Quote the lines beginning with the one that contains "FAQs (171, 18)" and continuing through the one that contains "メニュー紹介 (124, 2456)", both included, and omit the pictures from your answer.

— start of AVAILABLE DATA —

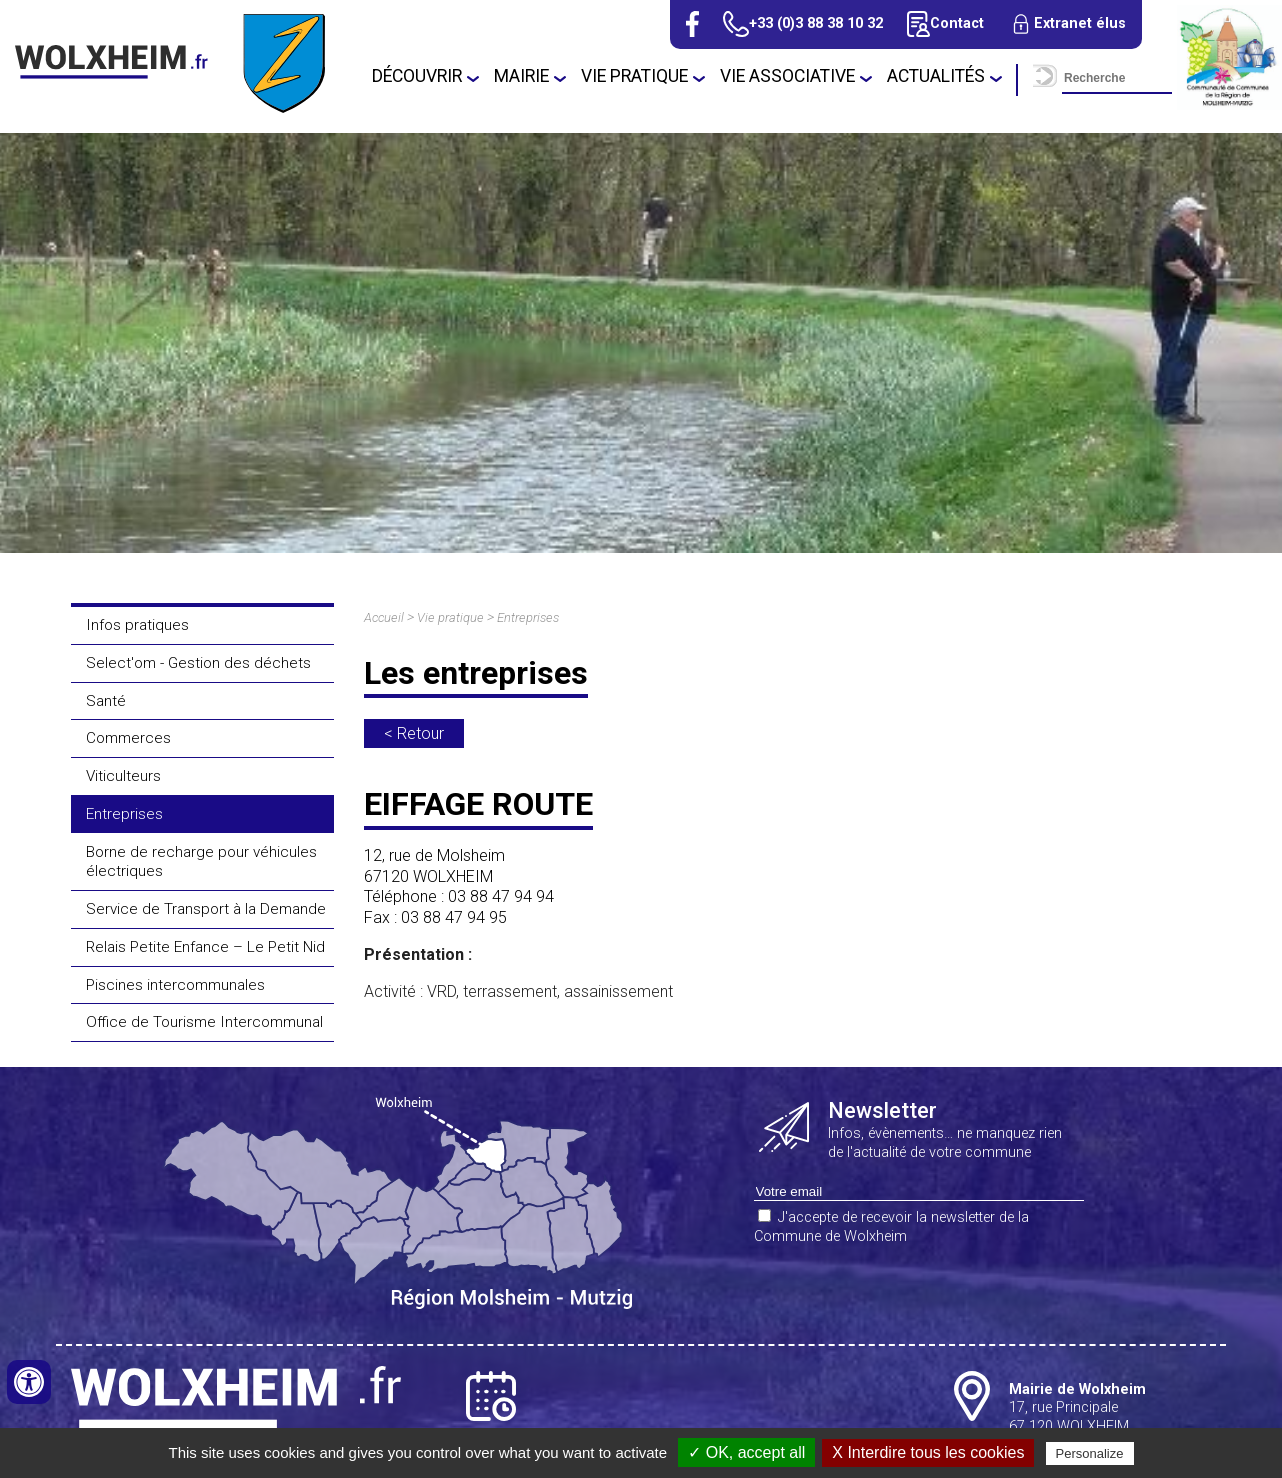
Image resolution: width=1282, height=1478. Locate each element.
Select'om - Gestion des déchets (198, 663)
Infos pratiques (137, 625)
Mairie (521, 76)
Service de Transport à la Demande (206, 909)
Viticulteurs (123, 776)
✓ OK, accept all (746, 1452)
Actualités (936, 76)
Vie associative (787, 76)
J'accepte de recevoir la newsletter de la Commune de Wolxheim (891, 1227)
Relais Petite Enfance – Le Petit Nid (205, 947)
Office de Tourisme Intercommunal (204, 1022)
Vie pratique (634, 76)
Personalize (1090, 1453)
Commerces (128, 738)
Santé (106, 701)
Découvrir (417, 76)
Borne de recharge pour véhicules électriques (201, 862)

— end of AVAILABLE DATA —
— start of AVAILABLE DATA —

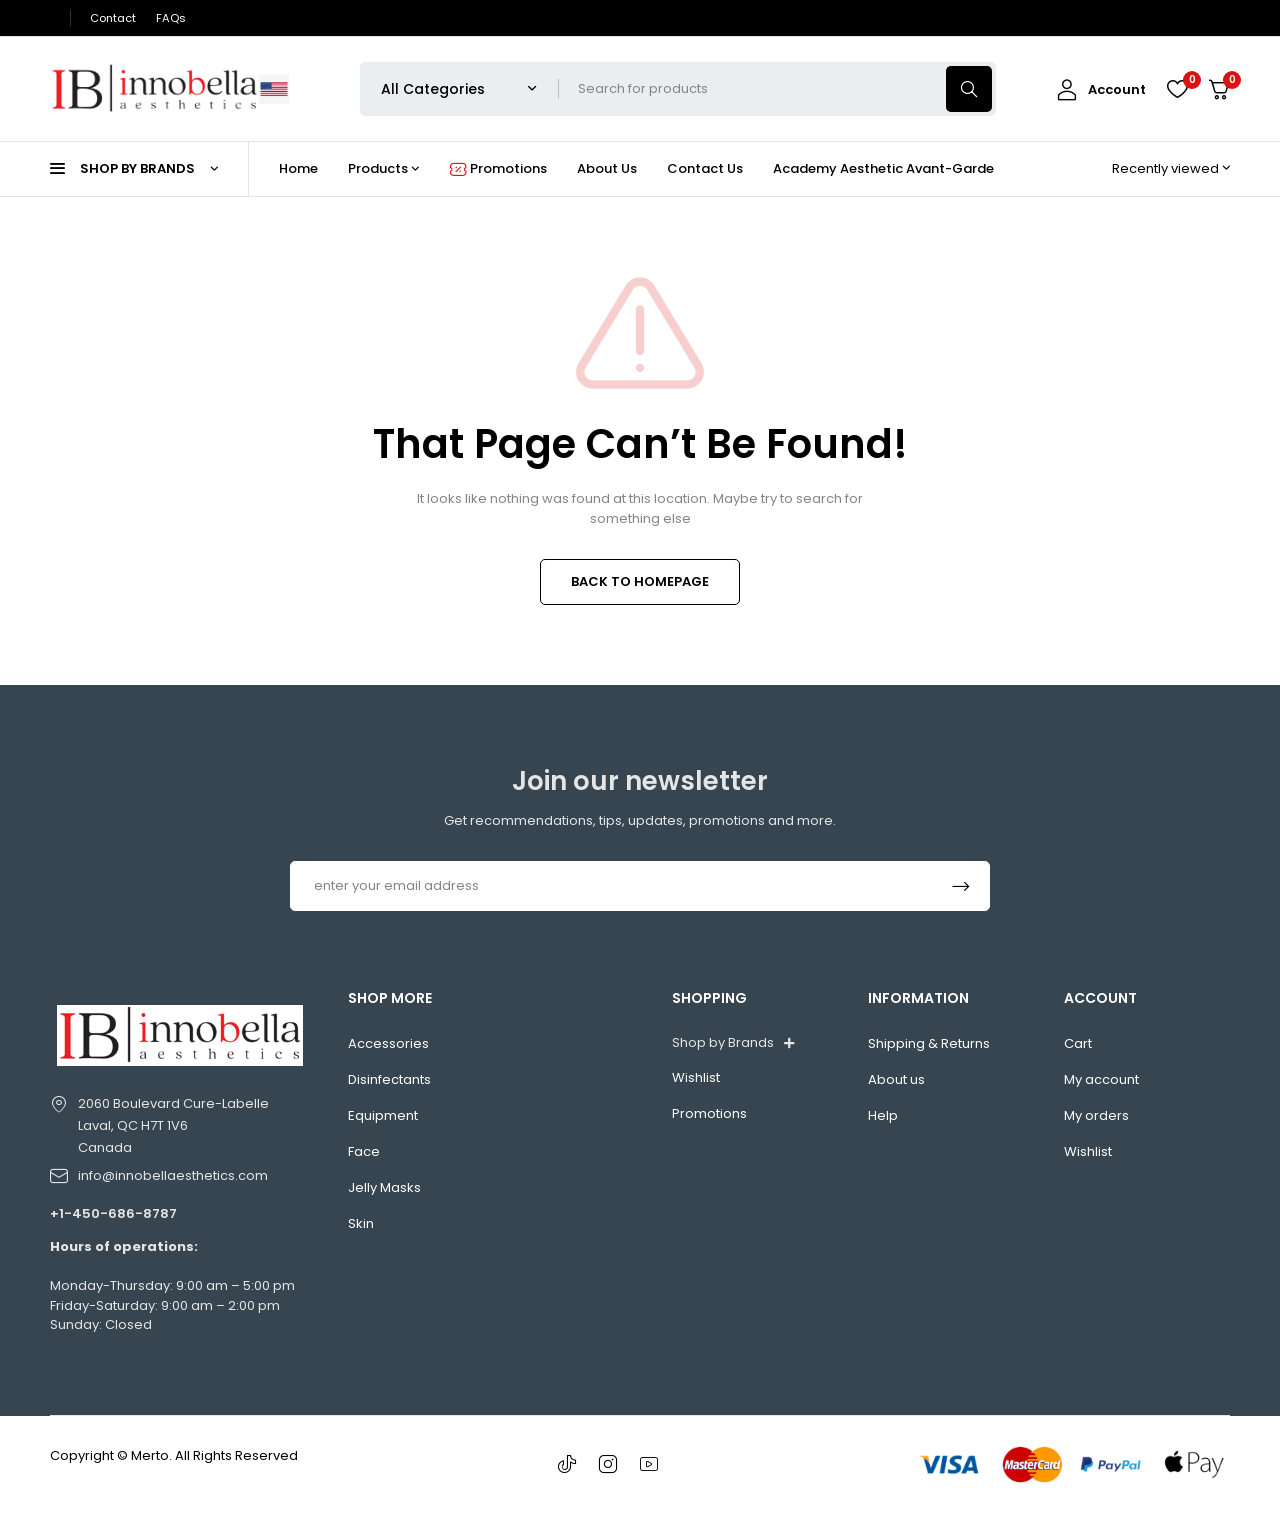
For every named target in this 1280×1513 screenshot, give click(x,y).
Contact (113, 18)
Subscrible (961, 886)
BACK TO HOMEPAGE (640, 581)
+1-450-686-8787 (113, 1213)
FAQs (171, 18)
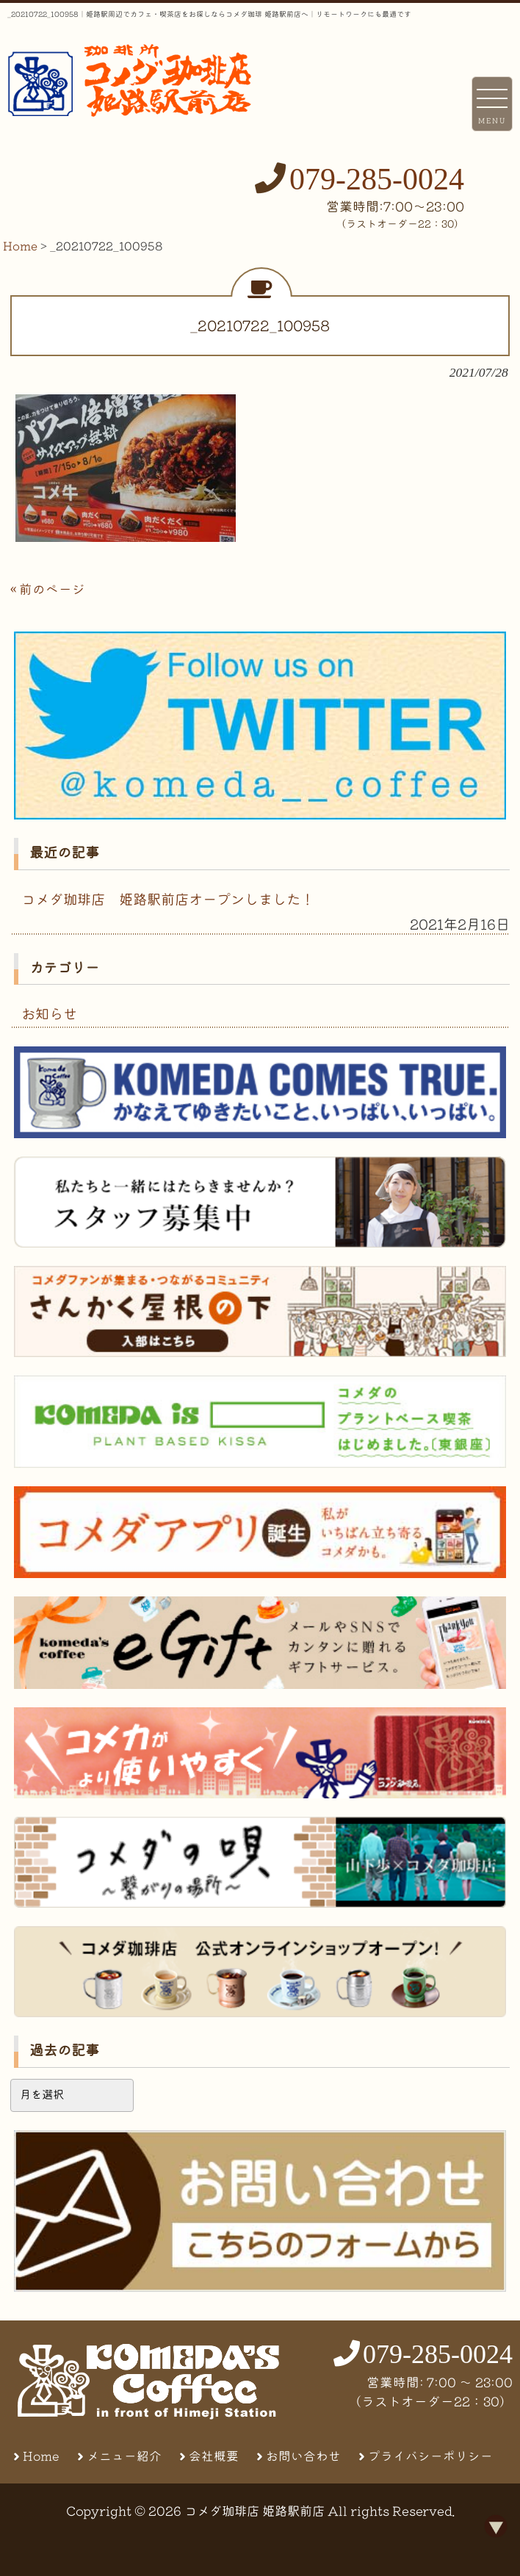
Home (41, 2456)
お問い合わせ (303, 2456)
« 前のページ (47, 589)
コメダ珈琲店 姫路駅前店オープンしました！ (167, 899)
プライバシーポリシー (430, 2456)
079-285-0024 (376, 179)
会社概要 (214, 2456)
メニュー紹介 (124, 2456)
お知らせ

— end of AVAILABLE DATA —
— start of AVAILABLE DATA —

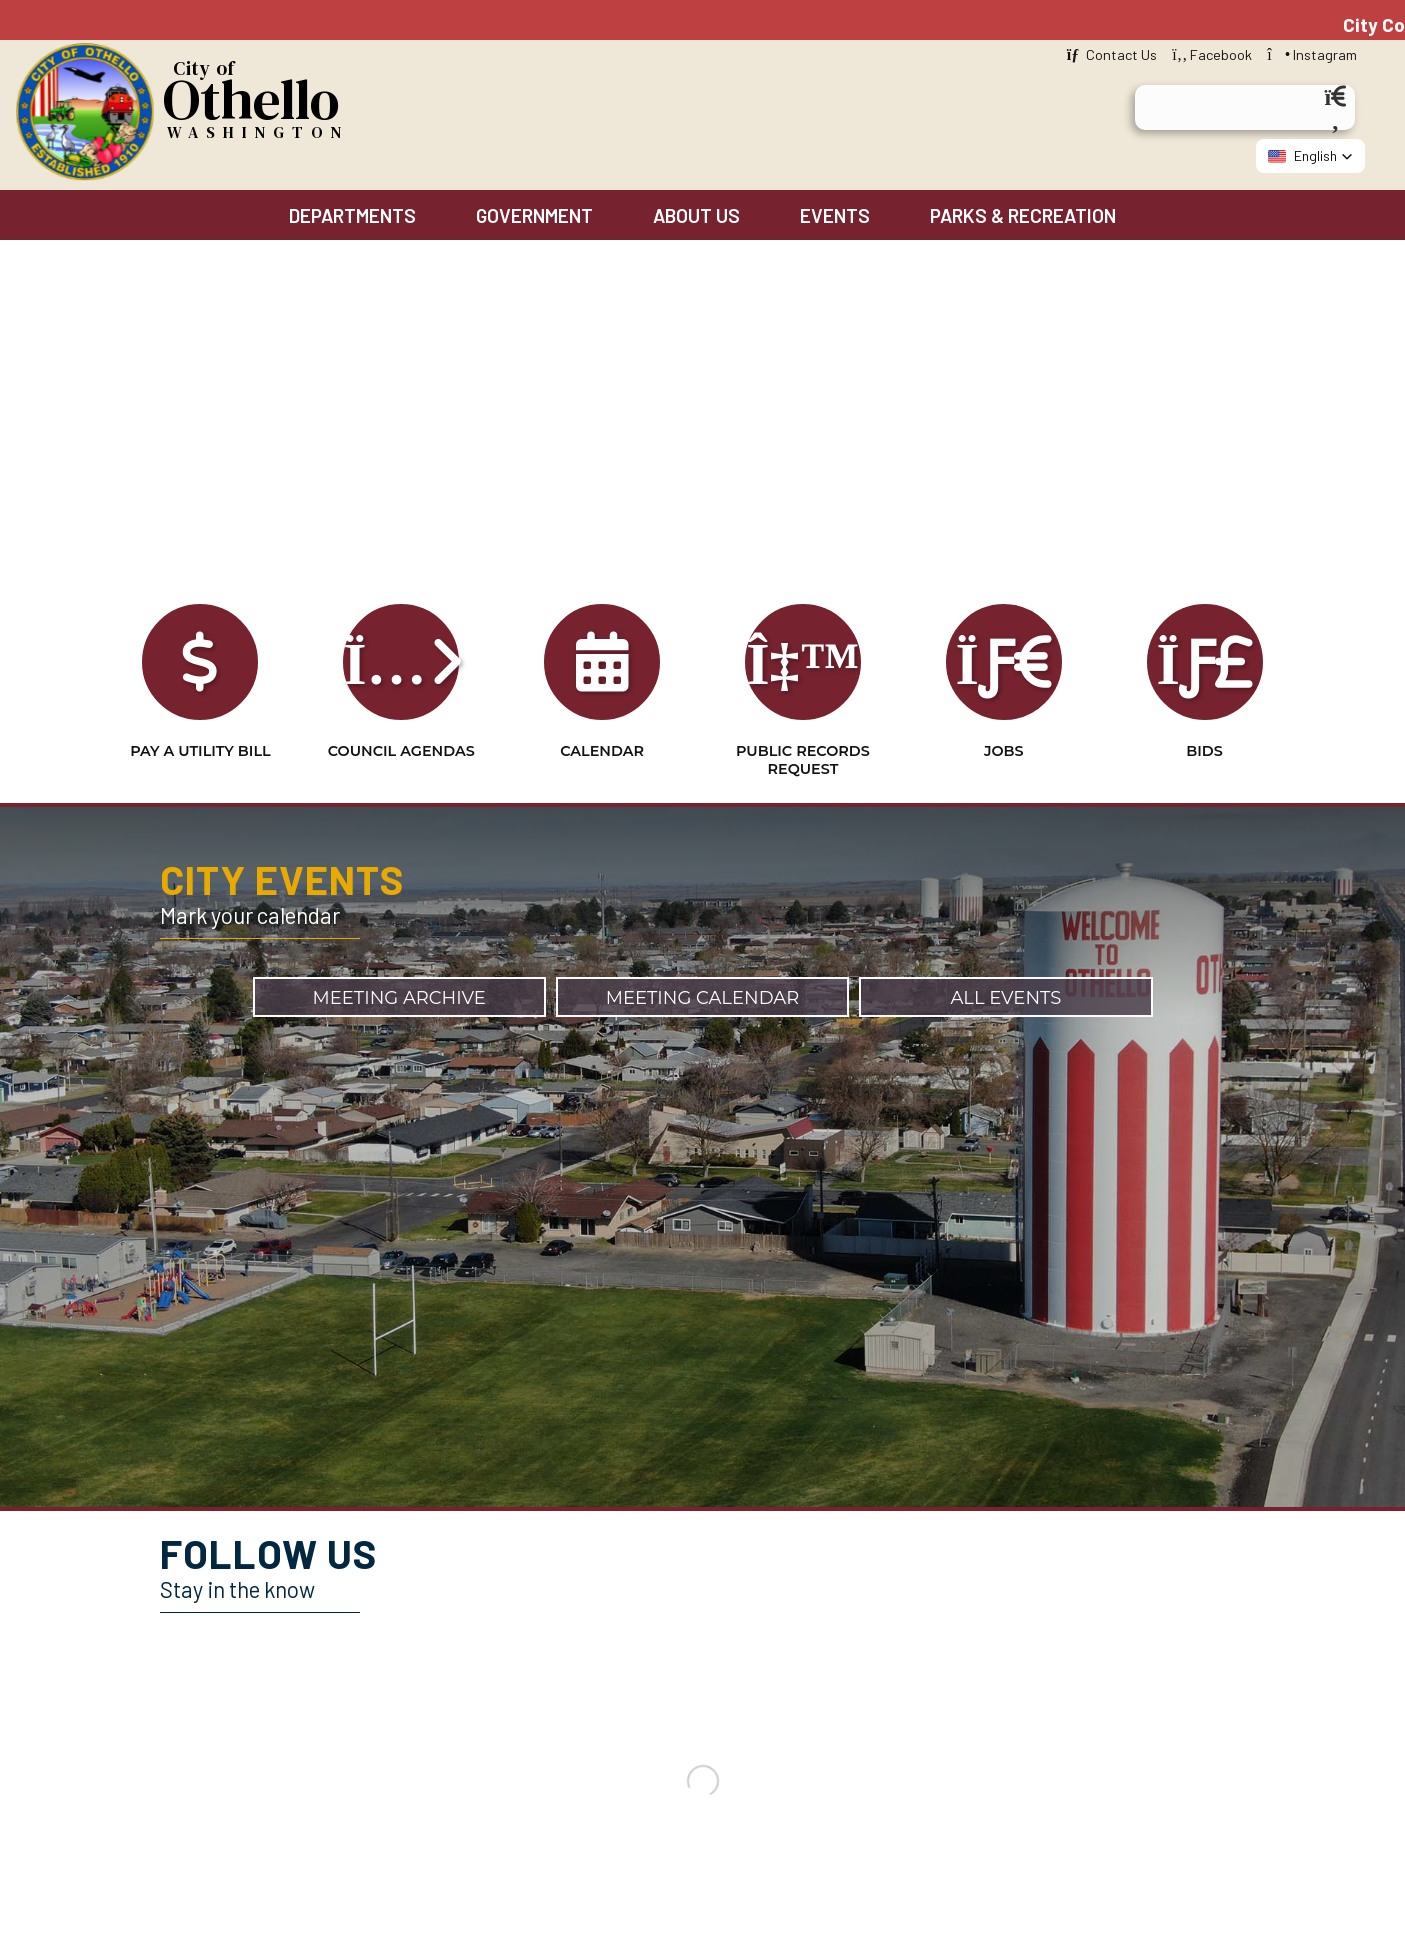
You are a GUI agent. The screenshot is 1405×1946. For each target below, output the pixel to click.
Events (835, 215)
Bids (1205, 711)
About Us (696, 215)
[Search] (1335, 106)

— end of AVAILABLE DATA —

(TASK RESPONSE)
FAQs (171, 18)
Home (41, 2456)
お問い合わせ (303, 2456)
« 前のページ (47, 589)
コメダ珈琲店 姫路駅前店オープンしました！ (167, 899)
プライバシーポリシー (430, 2456)
079-285-0024 (376, 179)
会社概要 (214, 2456)
メニュー紹介 (124, 2456)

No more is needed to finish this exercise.